[Collected data entries]
☆ ☆ ☆

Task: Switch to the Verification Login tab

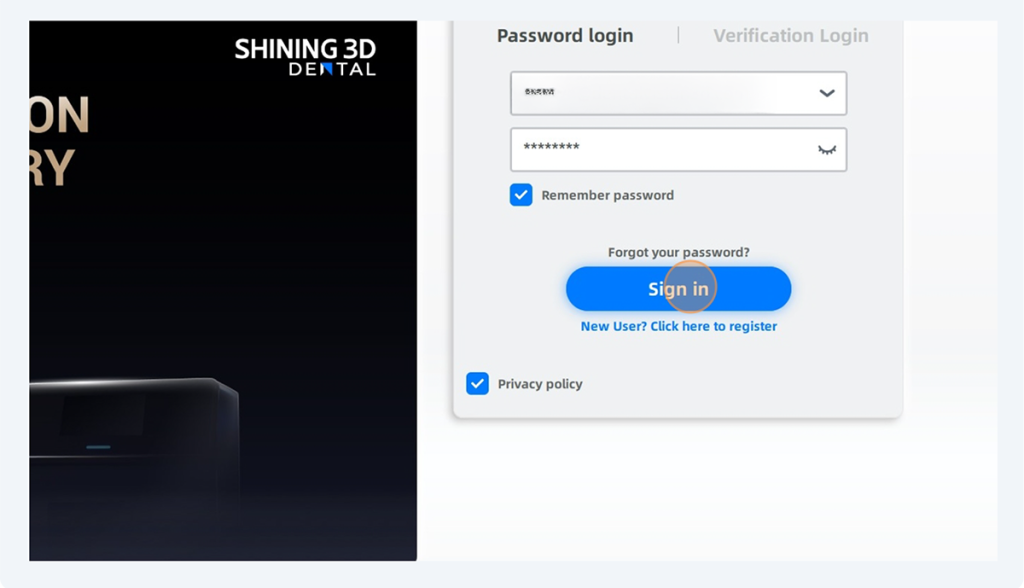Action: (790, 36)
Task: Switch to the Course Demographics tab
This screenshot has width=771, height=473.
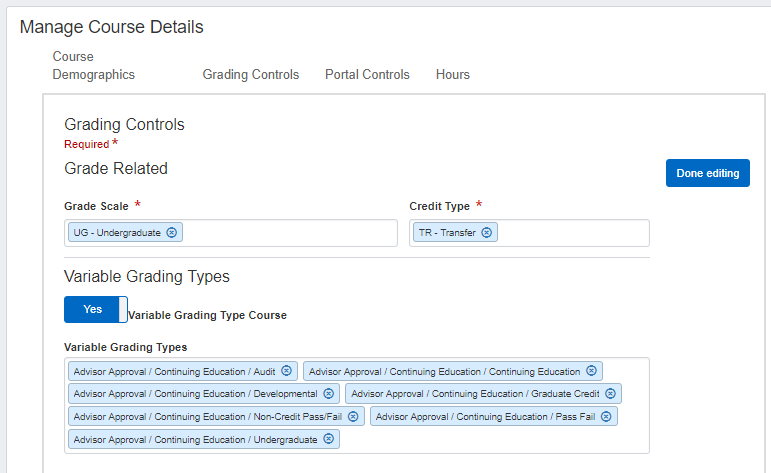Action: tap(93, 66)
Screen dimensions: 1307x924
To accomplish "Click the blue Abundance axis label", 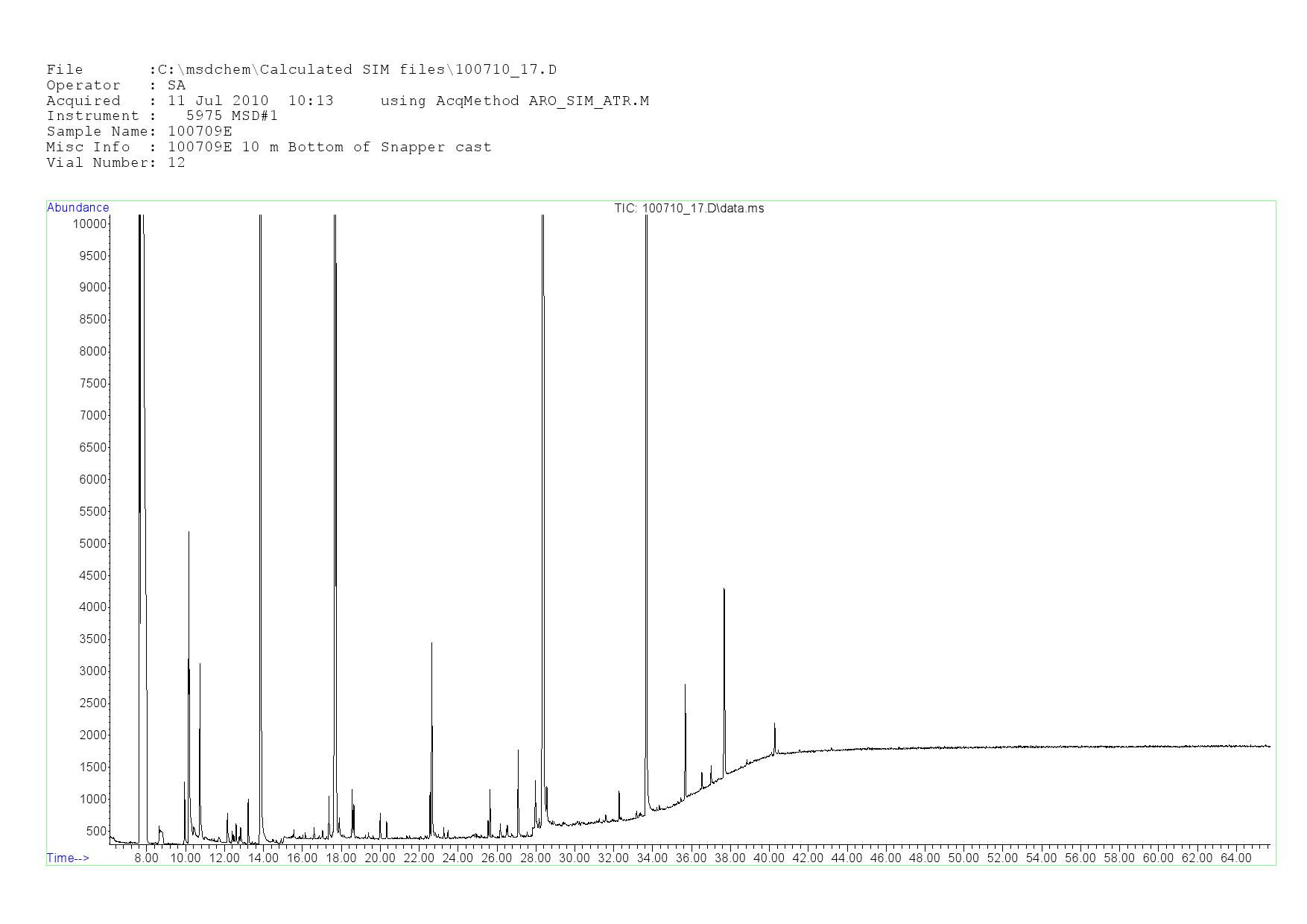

☆ ☆ ☆

> What you need to do: When copying, output the data exactly and leave out the pictures.

> Solution:
Task: Switch to the Verification Login tab

Action: (790, 36)
Task: Switch to the Course Demographics tab
This screenshot has width=771, height=473.
Action: tap(93, 66)
Screen dimensions: 1307x924
To accomplish "Click the blue Abundance axis label", 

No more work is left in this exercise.